When I left a previous job, the editor said: “All the niceness has now left the office.” She meant it as a compliment, but I knew better.

What We Know

My dad’s flannel shirt hangs in the shed
these ten years later. A musty smell
of turpentine and wood oil
has settled in the work space.

Mom’s handwritten cookbooks
clutter the cabinet, sticky
with her fingerprints, flour still seeping
from the pages years after her death.

Yet, here in this house, it’s the unfinished,
unsaid words I yearn for in the silence.
A complicated family maze of lightness
and dark lingers here .

Now, I need to ask:

Did I say enough to you?
When I am gone, will you know?
Have I filled your world with a clarity of being enough?
When you find my sweater hanging in the closet,
will you touch it with sweet memories of how much you were loved?

Bittersweet

I love the word.

So when I saw that Susan Cain had written a new book called Bittersweet I had to read it. Rather, I decided to listen to it.

Oh my. I love it. I find myself saying, “yes, uh huh, of course.” I haven’t quite finished, but you’ll get a sense of it from this TED video. Of course, the book delves into her research and personal anecdotes. However, watching this for the music alone is wonderful. Enjoy!

And now that I have, I will say it is one of the more fascinating books on mental health/psychology I’ve read. She once called herself an optimistic melancholic. I think that describes me, too. I kept seeing myself throughout the book– talk about validation.

Highly recommended!!

Healing, with help from my brain

Sometimes the chronic pain or anxiety is caused by, well, something not physical. And how you think about your pain makes a huge difference. I was a people-pleaser from way back(many of us are). But in my old age, I’ve been amazed to learn how much my need to please is really a way to avoid fear (long story from my childhood). What I’ve discovered is that avoiding fear or trying to tamp it down, often creates physical ailments that accompany that fear. Headaches, nausea, anxiety, vertigo, acid reflux).
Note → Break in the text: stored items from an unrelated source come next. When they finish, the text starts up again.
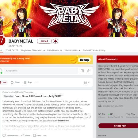The width and height of the screenshot is (138, 138).
Task: Expand the Official Stores dropdown
Action: 72,50
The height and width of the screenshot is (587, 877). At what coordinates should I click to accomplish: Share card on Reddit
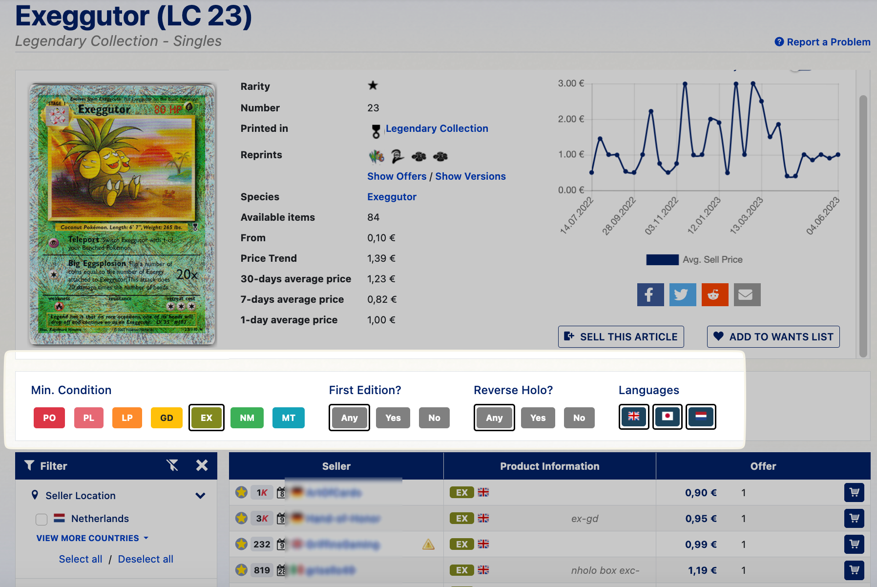(x=714, y=295)
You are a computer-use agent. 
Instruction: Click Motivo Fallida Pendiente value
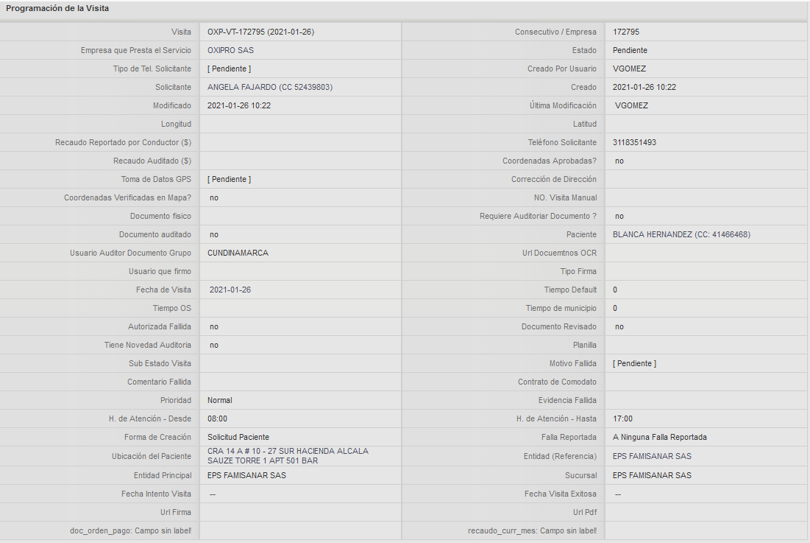[634, 363]
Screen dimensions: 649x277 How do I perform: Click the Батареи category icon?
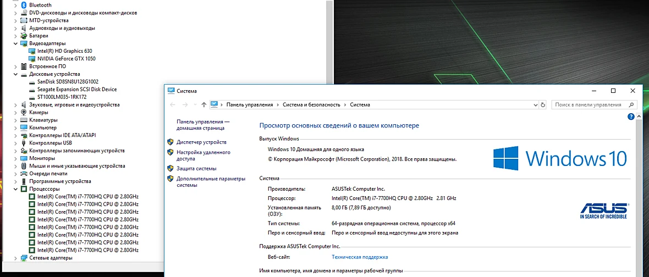tap(24, 36)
Far too often I pushed the fear away and resorted to other ways of trying to deal with it. This podcast captures what I’ve learned about my brain! I purchased the Curable app last year, listened to almost all of the podcasts, and worked through the app elements. I also read The Way Out, by Alan Gordon and Alon Ziv, which was a huge help. Now I have a basket of skills to call on when I sense the fear and pain (or anxiety) is on its way.

I’m not a doctor. I know people in pain might think this is just one more person saying it’s all in your head. But there is too much evidence that for some people this works.

I’m not fully healed. After all, I’ve been reacting to situations for nearly 70 years, and brain pathways are difficult to change after that long. But I’m so much better. Frankly, I don’t have any expectation to fully heal. However, knowing where this is coming from helps keep the fear and pain at a minimum.